If you are shopping for a vehicle in Ontario and want to know what the difference is between leasing and financing, we wrote this guide for you. The biggest differences between leasing and financing a car have to do with what exactly you pay for, and what responsibilities or obligations you bear. There are some major differences between the two, which will be listed below.
- Lease: You don’t own the car; you pay to use it for a fixed period of time. At the end of the term, you either return it or buy it.
- Finance: You own the vehicle and get to keep it, use it how you want, for as long as you want, and add any customizations or modifications that you want.
- Lease: Usually includes the first month’s payment, a refundable security deposit, down payment, taxes, registration fees, and possibly other fees.
- Finance: Usually include the cash price or a down payment, taxes, registration fees, possibly some other fees.
- Lease: The vast majority of the time, lease payments will be lower than loan (financing) payments because you only pay for the depreciation of the vehicle during the time of the lease, plus interest, rent charges, taxes, and fees.
- Finance: Loan payments are usually higher than leasing, because you’re paying for the entire value of the car.
- Lease: If you want to end the lease early you will have to pay early termination fees, which usually can cost as much as sticking with the rest of the lease’s term.
- Finance: You can sell or trade in your vehicle whenever you want, and the money you make selling it can be used towards paying off the loan.
- Lease: At the end of the lease’s term, you can choose to return the vehicle and walk away after paying any end-of-lease charges.
- Finance: You have the responsibility to sell or trade in the vehicle whenever you want, should you decide you want to buy another one.
- Lease: Future value of the car does not affect you as the leaser, but you also do not get any equity from the car.
- Finance: The vehicle will depreciate in value, but the equity is yours to use as you want.
- Lease: Most of the time, the person/business leasing you the car will want the car to be in optimal conditions to re-sell, in case you choose not to buy it yourself once the lease is up. As a result, you will have to remove any and all modifications or customizations by the end of the lease, and pay for any damages or permanent alterations that were caused.
- Finance: You own the car, so you can do whatever you want to it with the awareness that it will affect the resale value.
Wear & Tear
- Lease: If your car undergoes excessive wear and tear, most leases will require you to pay penalty fees to fix them.

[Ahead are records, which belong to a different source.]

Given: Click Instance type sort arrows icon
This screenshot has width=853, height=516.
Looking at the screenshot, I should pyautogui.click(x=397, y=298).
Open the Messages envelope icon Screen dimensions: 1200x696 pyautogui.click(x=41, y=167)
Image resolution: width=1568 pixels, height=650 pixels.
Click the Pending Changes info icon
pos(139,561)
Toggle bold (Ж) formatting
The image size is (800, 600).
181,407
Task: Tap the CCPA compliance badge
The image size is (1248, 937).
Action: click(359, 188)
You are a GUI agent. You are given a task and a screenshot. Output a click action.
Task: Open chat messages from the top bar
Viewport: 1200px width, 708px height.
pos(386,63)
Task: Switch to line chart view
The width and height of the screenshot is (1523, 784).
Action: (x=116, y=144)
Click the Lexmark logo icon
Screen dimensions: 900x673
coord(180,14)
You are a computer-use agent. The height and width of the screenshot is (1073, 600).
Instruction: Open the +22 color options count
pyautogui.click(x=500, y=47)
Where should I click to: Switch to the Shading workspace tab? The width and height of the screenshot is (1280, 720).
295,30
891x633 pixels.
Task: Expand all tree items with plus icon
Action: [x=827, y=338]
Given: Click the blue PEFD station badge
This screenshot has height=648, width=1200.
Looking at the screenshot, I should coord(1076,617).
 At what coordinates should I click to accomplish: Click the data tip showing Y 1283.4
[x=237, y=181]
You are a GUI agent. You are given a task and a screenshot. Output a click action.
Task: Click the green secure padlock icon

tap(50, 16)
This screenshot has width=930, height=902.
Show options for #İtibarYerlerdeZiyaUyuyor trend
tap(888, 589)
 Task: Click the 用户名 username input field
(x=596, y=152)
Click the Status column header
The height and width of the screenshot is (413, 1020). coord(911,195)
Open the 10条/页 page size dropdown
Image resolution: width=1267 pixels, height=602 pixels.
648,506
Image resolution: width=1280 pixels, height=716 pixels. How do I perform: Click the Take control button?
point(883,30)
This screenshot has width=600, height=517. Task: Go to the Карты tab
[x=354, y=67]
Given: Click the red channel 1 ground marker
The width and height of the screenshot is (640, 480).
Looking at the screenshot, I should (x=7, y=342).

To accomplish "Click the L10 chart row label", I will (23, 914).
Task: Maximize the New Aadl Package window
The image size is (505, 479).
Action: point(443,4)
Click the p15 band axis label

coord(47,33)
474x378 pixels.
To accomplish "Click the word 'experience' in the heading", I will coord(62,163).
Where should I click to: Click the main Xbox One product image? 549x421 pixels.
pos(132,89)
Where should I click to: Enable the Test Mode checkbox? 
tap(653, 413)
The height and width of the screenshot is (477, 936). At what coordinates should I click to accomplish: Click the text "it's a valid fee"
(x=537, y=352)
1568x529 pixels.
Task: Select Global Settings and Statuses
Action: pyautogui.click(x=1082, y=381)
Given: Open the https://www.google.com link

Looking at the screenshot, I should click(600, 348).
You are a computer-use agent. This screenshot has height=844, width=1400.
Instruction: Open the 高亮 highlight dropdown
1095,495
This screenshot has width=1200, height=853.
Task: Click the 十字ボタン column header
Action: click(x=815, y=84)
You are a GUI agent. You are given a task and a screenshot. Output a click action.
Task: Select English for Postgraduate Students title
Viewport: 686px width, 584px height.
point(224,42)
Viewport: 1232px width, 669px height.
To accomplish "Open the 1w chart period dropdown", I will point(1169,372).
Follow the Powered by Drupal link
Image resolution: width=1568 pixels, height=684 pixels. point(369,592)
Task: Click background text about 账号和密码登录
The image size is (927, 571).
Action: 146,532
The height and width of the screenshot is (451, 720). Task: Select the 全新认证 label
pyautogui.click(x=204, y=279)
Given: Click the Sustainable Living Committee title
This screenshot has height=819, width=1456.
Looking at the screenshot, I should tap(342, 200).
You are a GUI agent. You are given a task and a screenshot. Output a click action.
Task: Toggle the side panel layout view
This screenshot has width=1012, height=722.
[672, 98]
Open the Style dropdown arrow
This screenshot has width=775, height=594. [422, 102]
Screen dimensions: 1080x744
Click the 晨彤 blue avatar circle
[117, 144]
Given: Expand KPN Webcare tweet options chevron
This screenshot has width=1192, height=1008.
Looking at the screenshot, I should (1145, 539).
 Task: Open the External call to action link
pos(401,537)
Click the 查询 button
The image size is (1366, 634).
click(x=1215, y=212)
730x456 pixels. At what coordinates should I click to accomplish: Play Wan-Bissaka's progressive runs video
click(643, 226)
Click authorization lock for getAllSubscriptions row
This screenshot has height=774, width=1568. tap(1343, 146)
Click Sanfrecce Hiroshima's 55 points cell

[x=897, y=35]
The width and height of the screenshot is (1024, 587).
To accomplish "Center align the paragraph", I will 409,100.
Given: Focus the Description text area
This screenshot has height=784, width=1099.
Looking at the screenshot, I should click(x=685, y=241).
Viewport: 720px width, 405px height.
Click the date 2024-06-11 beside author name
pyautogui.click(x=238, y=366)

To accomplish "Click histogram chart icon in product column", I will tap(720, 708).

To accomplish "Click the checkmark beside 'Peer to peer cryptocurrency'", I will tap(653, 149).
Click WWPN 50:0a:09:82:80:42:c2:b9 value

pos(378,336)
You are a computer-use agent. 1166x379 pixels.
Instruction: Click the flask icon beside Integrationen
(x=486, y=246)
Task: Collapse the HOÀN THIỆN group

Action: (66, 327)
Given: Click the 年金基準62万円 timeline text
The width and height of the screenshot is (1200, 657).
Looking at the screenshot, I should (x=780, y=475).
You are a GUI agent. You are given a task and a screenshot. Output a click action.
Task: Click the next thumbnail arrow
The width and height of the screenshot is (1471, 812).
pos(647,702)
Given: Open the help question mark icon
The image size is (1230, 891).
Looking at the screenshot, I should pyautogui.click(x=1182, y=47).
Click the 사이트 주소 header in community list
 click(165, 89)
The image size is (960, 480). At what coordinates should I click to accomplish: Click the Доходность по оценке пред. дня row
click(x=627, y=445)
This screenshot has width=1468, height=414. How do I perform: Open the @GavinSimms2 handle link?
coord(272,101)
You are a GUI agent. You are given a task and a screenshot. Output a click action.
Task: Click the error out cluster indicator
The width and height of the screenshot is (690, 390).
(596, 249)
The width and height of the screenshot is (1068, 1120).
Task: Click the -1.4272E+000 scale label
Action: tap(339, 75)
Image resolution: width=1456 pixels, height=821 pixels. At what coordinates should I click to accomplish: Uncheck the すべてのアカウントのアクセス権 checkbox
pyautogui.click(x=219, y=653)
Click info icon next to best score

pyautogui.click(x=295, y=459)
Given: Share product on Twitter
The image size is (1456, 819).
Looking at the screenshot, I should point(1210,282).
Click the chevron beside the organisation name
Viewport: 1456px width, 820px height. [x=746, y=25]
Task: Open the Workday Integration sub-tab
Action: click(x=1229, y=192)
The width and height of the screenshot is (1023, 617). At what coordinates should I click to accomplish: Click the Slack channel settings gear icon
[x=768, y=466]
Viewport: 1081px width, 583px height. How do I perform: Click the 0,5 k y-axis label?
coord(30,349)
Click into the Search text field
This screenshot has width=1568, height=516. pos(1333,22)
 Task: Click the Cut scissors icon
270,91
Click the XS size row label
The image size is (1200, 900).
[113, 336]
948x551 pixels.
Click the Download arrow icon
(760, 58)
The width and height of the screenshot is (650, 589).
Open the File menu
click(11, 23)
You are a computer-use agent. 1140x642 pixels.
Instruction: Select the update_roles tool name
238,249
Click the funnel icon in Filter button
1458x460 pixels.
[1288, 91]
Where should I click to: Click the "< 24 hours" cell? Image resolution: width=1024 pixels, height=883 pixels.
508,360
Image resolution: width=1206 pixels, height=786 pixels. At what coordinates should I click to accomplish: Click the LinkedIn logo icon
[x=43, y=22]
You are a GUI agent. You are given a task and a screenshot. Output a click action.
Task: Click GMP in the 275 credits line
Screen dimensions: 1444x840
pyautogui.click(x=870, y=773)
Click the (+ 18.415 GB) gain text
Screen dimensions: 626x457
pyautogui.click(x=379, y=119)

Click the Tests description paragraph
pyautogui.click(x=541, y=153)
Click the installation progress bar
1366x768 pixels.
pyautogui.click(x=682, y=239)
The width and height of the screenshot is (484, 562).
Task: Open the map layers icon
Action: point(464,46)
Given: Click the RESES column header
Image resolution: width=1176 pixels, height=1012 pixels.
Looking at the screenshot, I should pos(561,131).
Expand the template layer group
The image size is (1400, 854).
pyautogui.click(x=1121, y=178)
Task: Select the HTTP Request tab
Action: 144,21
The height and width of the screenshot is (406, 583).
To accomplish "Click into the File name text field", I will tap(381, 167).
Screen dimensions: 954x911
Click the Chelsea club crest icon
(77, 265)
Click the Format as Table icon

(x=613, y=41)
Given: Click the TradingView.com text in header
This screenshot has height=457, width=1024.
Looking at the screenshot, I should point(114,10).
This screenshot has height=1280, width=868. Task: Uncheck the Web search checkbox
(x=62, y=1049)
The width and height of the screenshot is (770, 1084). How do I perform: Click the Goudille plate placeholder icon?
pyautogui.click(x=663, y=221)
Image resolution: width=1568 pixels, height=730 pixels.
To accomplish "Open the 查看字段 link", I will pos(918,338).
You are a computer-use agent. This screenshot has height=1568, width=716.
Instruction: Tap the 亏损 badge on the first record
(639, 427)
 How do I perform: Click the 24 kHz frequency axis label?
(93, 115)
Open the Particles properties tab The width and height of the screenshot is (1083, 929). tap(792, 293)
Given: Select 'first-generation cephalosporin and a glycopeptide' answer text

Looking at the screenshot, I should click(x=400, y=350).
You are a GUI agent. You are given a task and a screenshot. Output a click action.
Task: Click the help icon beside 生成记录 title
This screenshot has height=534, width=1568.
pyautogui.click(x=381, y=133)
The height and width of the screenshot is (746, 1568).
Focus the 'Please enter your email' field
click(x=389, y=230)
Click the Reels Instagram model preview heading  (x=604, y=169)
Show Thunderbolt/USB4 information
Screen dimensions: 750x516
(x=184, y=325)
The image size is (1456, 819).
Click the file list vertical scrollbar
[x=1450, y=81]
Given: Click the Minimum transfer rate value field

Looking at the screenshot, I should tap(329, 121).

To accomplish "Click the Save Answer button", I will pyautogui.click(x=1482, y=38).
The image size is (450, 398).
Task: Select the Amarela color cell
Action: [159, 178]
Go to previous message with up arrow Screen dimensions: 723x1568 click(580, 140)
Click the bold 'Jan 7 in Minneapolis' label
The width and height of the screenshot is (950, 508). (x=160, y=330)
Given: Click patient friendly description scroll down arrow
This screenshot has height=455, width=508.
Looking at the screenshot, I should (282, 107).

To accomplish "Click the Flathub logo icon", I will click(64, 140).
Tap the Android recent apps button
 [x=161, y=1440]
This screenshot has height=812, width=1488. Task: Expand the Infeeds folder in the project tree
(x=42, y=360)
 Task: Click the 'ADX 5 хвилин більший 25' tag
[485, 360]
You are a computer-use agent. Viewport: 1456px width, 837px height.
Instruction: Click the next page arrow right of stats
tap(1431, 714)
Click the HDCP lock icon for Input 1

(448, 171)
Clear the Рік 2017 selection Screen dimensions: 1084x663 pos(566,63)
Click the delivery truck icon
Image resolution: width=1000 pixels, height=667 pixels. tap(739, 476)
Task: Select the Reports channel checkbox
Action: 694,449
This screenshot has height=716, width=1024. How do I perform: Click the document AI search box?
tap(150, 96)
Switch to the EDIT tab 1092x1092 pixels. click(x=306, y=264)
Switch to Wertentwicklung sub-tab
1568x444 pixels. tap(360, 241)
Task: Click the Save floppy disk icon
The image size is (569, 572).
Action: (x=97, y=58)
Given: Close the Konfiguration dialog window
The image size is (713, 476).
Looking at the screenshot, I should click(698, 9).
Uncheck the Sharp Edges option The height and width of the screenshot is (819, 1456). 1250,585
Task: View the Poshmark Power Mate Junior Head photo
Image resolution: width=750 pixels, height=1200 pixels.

- Finance: The only worry for someone with a car loan/financing is how it will affect the resale value.
- Lease: Most leases will require you to negotiate an annual limit on how much you can drive the car, and you will incur extra charges if you go over that limit.
- Finance: You can drive as often and as far as you want, with the awareness that more kilometers will lower its resale value.
In the end, whether or not you want to lease or finance your car depends on your long-term intentions. If you’re the type of person that likes to have new cars every few years, then leasing makes much more sense financially. However, if you intend to buy a car and use it until it dies then taking out a loan is your better option. In between, it all depends on the level of financial commitment and ownership you prefer to have of your car.